===== INPUT DATA

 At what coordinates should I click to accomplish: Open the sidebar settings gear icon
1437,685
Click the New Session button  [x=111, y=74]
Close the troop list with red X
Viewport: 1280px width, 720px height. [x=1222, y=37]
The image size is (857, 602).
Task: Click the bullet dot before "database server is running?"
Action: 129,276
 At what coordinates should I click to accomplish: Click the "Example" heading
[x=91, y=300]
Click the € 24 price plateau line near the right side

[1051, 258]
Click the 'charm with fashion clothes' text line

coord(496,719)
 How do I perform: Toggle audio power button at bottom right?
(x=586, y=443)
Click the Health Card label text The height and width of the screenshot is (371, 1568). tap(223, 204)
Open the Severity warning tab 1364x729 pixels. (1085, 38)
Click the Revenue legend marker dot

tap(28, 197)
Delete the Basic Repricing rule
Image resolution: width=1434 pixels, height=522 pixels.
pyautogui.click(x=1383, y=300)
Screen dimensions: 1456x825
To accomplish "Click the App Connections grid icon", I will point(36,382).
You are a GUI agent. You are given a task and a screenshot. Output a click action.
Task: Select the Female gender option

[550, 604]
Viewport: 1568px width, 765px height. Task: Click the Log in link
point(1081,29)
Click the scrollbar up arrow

==========

List each line of the entries that holds the string "screenshot".

→ THE ANSWER:
Click the Health Card label text The height and width of the screenshot is (371, 1568). tap(223, 204)
You are a GUI agent. You are given a task and a screenshot. Output a click action.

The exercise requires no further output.